There are no large clinic, molecular genetic correlation studies of gen deletions
of WBS and development of cancer mechanism. Among the 20 genes that are mapped in
affected religion of chromosome 7q11.23, four of these genes are speculated to be
responsible for different clinical features of WBS: (1) the elastin gene was found to associated with the phenotypical features of WBS such as cardiac
features, (2) LIM-kinase 1 gene abnormalities had been implicated with visual and cognition problems, (3)
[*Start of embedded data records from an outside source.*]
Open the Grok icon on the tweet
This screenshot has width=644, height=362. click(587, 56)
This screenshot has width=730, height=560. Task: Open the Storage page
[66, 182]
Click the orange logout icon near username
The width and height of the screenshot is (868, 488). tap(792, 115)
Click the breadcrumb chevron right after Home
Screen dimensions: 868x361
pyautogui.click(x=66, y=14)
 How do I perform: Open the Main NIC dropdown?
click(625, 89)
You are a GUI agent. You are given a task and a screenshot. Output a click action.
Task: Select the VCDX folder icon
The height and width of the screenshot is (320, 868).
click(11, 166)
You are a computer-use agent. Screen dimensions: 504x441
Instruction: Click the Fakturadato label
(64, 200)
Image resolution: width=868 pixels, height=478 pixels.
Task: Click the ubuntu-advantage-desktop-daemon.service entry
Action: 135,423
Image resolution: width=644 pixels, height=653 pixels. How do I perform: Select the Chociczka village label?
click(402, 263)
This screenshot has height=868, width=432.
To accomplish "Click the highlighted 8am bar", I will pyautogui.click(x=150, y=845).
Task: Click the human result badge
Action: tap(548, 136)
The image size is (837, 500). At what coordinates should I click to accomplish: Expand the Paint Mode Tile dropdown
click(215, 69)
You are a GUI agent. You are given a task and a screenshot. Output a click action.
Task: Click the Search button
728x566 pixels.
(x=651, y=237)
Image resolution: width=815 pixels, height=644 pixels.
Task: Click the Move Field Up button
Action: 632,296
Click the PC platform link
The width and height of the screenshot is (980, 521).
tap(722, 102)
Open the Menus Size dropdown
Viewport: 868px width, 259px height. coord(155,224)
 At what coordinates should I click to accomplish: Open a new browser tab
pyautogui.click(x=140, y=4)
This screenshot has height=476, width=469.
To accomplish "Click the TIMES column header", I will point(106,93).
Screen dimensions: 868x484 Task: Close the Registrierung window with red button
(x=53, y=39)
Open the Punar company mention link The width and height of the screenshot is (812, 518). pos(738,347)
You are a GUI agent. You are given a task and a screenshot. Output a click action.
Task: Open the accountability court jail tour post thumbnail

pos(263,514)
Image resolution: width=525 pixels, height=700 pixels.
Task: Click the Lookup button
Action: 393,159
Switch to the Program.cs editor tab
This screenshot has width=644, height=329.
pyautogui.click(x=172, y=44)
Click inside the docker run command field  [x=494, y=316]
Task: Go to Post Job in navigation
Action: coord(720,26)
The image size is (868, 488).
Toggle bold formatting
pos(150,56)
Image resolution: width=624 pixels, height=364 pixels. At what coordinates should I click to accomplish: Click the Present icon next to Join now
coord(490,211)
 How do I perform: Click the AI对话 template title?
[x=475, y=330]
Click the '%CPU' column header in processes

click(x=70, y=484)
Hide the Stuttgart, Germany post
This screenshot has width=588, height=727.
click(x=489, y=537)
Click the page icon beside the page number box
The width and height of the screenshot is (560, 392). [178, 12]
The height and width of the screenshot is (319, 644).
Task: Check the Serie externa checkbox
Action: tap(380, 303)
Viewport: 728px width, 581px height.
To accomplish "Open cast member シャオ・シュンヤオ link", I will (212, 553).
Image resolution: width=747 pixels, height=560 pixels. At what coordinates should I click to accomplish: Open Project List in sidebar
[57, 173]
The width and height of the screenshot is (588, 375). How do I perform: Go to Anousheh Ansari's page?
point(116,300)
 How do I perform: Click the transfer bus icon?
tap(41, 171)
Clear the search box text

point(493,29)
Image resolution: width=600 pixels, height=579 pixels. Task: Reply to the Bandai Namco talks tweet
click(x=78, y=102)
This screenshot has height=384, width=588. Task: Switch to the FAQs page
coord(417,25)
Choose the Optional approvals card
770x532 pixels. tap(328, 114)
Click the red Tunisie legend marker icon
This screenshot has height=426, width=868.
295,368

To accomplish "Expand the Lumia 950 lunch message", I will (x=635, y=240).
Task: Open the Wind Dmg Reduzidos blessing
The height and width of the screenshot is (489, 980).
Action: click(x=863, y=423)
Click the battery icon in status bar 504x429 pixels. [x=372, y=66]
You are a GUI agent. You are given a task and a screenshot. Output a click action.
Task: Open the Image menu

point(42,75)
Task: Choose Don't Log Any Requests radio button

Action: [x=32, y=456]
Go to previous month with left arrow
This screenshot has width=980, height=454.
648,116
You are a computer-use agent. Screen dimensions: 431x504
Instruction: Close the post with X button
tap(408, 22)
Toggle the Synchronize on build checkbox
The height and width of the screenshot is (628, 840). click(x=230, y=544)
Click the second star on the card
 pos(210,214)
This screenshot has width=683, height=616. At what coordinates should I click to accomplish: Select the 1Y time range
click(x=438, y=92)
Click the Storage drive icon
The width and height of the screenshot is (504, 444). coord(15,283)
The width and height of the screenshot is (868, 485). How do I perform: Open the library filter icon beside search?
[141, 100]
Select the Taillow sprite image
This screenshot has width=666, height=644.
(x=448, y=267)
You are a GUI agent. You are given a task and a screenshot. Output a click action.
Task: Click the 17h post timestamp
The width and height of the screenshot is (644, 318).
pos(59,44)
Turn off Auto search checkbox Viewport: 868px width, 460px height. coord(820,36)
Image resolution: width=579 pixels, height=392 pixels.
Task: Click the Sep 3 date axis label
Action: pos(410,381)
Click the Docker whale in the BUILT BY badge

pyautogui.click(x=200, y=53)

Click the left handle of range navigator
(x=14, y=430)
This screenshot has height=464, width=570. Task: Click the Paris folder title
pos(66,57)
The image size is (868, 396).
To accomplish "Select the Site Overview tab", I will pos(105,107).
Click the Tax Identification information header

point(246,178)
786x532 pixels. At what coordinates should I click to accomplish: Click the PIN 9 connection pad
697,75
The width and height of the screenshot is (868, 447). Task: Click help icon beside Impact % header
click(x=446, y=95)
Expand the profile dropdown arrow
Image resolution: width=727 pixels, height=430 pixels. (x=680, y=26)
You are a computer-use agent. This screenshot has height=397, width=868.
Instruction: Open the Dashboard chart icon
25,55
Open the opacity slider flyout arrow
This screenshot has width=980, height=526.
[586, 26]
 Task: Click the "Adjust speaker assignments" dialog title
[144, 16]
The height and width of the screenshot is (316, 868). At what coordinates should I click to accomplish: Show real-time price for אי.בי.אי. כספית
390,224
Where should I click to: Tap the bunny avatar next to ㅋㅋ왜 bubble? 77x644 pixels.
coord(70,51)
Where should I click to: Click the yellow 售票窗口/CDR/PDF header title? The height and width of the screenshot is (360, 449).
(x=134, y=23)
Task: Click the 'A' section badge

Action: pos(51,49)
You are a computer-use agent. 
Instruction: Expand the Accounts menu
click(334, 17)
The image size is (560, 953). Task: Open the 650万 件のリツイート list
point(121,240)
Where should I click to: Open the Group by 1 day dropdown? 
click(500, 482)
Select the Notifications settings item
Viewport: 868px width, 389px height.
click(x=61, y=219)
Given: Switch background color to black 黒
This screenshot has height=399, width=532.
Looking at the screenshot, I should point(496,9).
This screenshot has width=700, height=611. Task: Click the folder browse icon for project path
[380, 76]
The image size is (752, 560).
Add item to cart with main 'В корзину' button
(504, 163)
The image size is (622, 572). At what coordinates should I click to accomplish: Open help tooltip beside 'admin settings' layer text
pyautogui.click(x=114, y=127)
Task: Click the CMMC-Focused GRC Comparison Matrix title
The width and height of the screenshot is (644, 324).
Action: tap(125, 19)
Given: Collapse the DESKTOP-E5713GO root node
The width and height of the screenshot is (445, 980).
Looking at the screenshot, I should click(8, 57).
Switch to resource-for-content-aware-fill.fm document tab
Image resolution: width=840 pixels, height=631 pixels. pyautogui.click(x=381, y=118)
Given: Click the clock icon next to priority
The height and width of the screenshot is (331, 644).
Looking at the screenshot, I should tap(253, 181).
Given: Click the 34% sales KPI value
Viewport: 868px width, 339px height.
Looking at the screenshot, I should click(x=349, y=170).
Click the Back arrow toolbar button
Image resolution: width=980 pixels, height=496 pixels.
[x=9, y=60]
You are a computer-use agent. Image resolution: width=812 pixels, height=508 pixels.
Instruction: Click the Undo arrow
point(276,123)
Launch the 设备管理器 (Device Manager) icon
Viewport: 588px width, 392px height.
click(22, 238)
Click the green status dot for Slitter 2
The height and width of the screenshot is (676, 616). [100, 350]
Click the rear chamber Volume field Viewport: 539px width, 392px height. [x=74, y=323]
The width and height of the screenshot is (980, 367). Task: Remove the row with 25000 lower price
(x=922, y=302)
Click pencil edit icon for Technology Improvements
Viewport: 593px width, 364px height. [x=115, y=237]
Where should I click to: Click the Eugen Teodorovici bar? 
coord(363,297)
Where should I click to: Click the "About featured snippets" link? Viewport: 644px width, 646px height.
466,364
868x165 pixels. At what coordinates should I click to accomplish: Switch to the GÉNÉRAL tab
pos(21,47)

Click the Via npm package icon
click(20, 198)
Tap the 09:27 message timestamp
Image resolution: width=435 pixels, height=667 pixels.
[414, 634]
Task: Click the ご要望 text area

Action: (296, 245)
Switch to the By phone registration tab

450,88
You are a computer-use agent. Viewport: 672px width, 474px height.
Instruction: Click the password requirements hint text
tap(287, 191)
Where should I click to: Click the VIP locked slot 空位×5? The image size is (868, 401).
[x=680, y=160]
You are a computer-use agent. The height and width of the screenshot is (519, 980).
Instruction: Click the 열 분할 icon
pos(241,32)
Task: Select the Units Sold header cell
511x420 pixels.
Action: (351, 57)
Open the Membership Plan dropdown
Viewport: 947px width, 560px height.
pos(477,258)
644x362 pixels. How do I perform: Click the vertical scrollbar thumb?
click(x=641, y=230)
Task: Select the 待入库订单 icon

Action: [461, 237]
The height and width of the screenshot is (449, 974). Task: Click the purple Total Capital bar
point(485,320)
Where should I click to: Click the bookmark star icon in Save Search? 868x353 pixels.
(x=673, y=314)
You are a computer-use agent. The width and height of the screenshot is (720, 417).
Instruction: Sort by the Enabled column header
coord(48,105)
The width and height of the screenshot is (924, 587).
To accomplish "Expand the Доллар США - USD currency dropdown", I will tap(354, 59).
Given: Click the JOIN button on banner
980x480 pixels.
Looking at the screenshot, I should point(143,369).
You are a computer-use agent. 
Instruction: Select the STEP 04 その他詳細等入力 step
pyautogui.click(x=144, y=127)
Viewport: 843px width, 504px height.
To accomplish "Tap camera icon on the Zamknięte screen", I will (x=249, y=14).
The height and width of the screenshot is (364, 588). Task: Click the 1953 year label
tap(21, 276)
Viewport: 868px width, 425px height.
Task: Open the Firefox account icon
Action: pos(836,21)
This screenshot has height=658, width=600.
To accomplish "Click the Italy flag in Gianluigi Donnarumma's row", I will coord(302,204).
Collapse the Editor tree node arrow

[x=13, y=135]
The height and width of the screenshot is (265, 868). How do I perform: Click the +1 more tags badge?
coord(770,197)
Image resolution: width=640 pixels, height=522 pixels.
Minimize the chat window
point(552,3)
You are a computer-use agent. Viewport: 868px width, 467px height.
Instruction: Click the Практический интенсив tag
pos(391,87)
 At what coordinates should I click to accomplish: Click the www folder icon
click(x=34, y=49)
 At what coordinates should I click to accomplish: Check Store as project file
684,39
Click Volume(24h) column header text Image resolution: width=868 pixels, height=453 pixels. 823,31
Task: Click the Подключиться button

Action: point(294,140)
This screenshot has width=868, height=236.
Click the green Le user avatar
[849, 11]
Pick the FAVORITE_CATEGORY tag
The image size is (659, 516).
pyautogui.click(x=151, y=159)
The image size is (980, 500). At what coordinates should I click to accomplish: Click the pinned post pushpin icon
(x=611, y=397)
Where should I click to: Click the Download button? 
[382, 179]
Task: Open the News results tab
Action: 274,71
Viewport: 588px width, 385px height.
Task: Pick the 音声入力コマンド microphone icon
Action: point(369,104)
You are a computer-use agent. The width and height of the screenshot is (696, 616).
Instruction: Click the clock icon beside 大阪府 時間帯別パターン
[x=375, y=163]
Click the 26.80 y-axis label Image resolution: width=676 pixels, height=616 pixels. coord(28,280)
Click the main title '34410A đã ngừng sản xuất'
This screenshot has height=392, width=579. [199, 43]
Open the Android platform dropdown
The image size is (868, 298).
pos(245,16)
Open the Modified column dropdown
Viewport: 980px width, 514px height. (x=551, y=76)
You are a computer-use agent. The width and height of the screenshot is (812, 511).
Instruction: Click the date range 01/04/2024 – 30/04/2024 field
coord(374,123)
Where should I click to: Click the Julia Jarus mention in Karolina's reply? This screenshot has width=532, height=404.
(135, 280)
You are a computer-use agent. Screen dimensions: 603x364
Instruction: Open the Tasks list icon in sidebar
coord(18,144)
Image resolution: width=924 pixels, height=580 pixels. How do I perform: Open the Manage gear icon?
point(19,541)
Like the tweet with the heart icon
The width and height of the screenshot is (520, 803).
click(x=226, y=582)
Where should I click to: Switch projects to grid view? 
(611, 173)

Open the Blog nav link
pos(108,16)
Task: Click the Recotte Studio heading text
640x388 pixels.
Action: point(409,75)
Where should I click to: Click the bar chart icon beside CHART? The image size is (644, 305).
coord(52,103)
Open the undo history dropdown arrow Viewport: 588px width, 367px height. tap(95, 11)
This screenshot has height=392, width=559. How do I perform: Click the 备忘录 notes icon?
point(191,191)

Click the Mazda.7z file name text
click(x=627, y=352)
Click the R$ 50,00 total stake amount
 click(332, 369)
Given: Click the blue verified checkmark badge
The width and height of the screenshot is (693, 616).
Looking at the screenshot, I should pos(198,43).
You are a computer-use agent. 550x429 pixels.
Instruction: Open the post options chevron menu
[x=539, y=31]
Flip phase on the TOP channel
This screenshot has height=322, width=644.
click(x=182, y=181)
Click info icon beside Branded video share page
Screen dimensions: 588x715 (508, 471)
DNA repair genes such as BAZ1B, RFC2, and GTF2I are related with cancer development, (4) BCL7A, BCL7B genes which regulates the apoptosis, has been found to be closely related with B
cell leukemia and lymphoma.[1]
[3]
[9]
[11] Although the fluorescence in situ hybridization aberration of our presented case has been performed, the molecular
genetic studies were not done.
Conclusion
Currently, it is not possible to explain the correlation between hemato-oncological
malignancies and genetic variation of WBS. It is important to report these cases to
literature to call attention to this syndrome for the clinicians.
Declaration of patient consent
The authors certify that they have obtained all appropriate patient consent forms.
In the form the patient(s) has/have given his/her/their consent for his/her/their
images and other clinical information to be reported in the journal. The patients
understand that their names and initials will not be published and due efforts will
be made to conceal their identity, but anonymity cannot be guaranteed.